How do they come to know this?  I never tried to teach them or manipulate them.

They came to know it because it is what I need, and it is their nature to please and serve, given the chance. You get the dogs you need, because if you permit them, they will become the dog  you need. That is what they do.I’m not sure my friend was convinced, but she did listen. I’m eager to see if the remembers our talk, or if she took anything much from it.

Some day I’ll write a book just about my philosophy of dogs.

11 Comments

  1. We have an English Bull Terrier (and a Boston Terrier). While walking the EBT she frequently stops and won’t move. We take this to mean it’s time we stop and take 10 breaths and enjoy the present moment. Then we all get up and moving again. She is our reminder to be mindful on our walks.

  2. Oh Jon, this is the best picture of you and Red. It brought tears to my eyes to see the tenderness, connection, and love. So beautiful.
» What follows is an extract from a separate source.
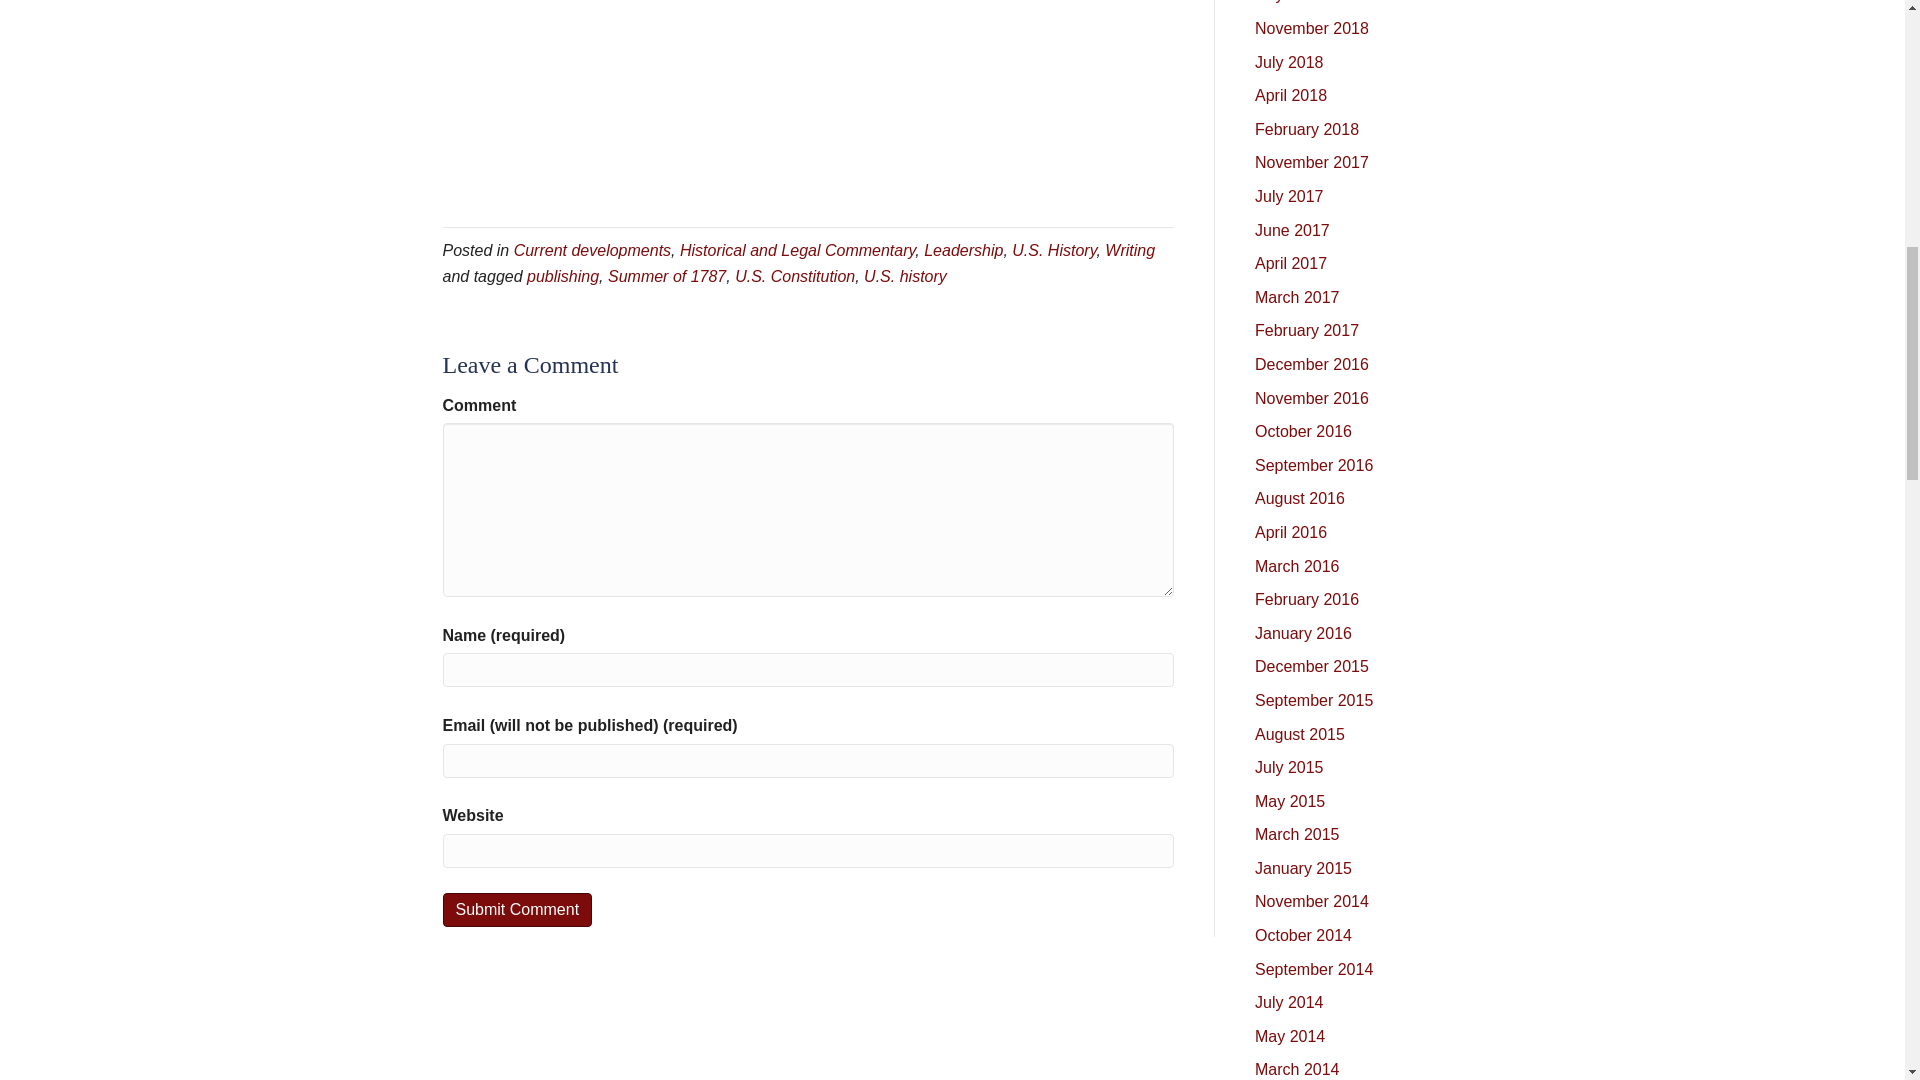 The width and height of the screenshot is (1920, 1080). Describe the element at coordinates (1054, 250) in the screenshot. I see `U.S. History` at that location.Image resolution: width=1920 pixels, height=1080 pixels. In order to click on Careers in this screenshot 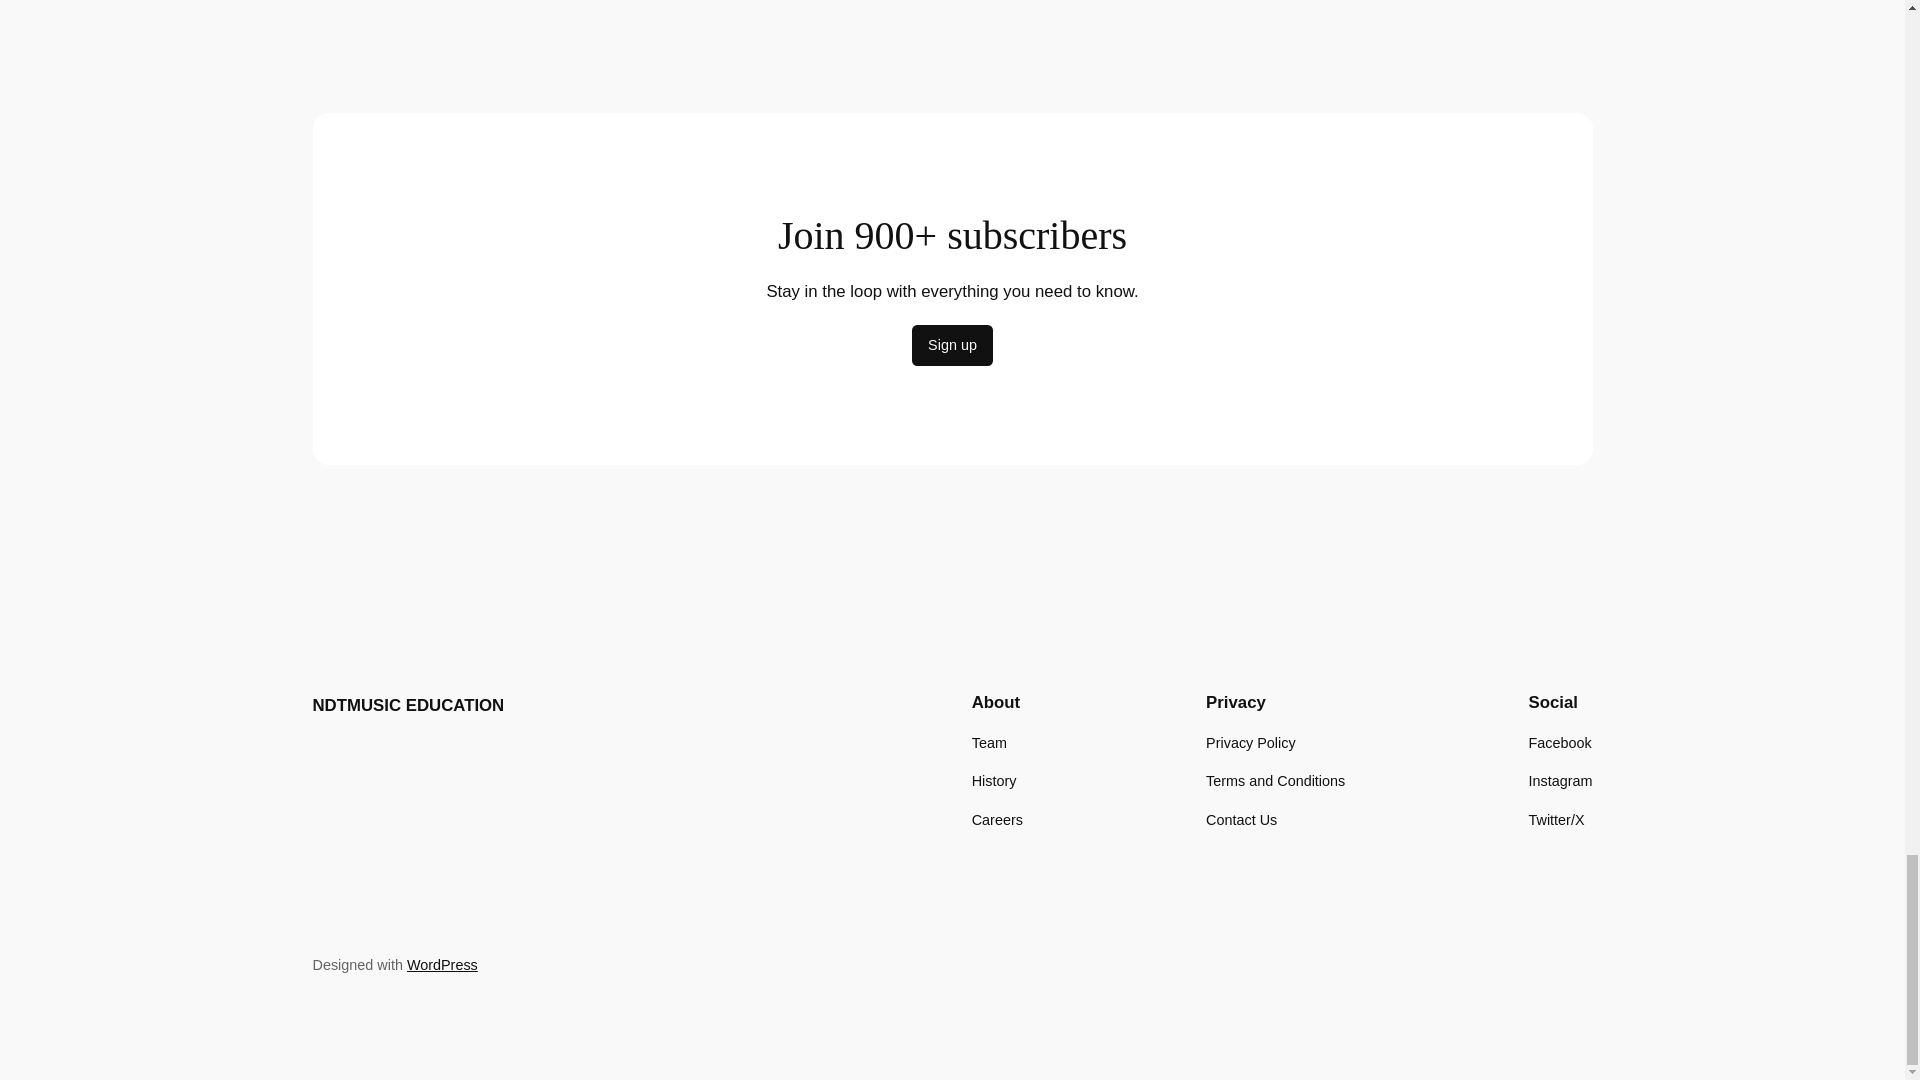, I will do `click(997, 818)`.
  3. Jon- That picture of you and Red is beautiful! You can see him listening to your heart. I really think it deserves to be framed and kept where you can see it always. It shows the very special connection you and Red have.
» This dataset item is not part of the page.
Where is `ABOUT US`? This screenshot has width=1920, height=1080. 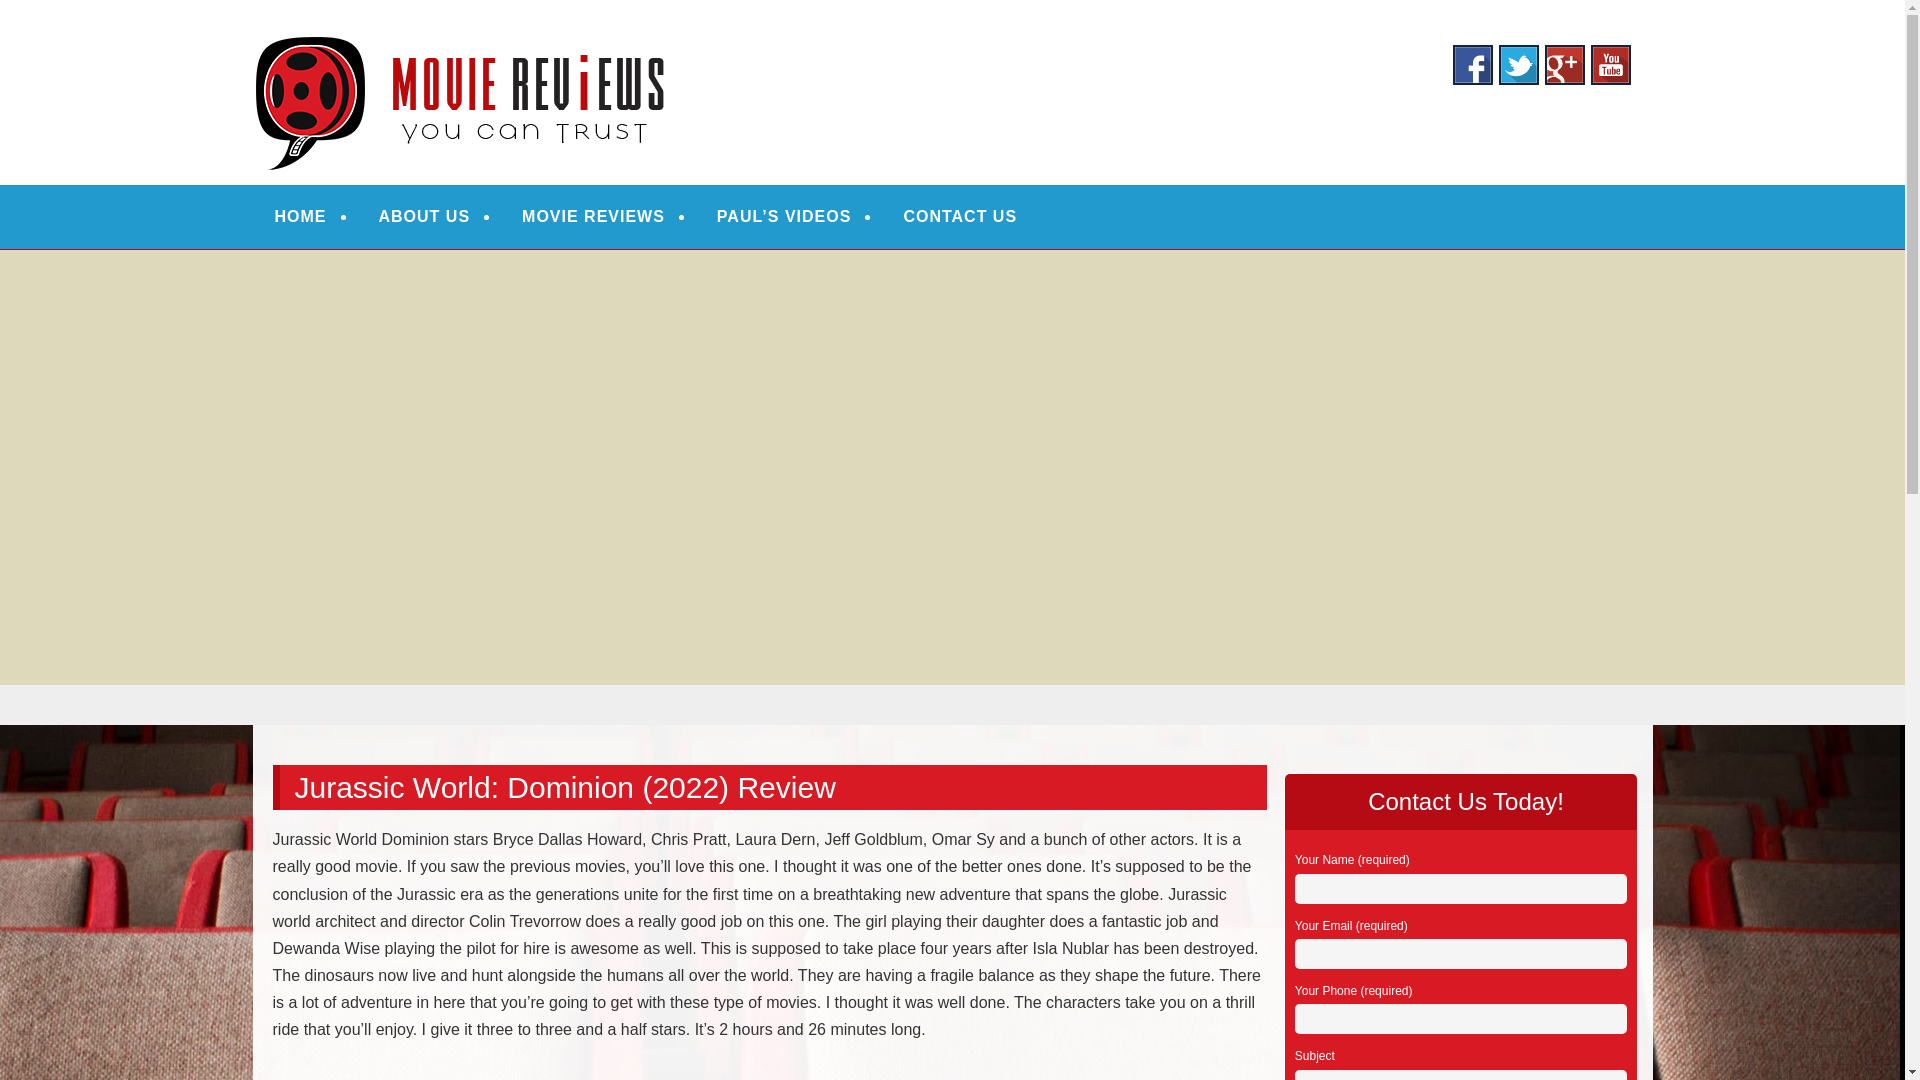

  4. I look forward to that book (on your philosophy).
    I have used pretty much that philosophy with my last 3 dogs.
    My present one has changed her demeanor in the year I have had her.
    She was a very different 10 year old dog when she arrived than she is
    now -with no specific training. She sees now how she can best serve me and I am
    beginning to know what it is she needs.

  5. John,
    Thank you for philosophy in seeing my 5 dogs and my husband and my schedules I see that they are there for both of use and help us. Without these 5 very different personality’s I would have been in a deep depression that my husband would not have been able to help me out with all that has gone in my life. Instead the dogs in each and everyone of their special personality has helped not to feel alone and sad and not worth anything. They have shown through thick and thin they know what I need and how they can be my companion. I love love them and they show their love to me

  6. I love your philosophy Jon. You have taught me so much through these many years. I am truly grateful.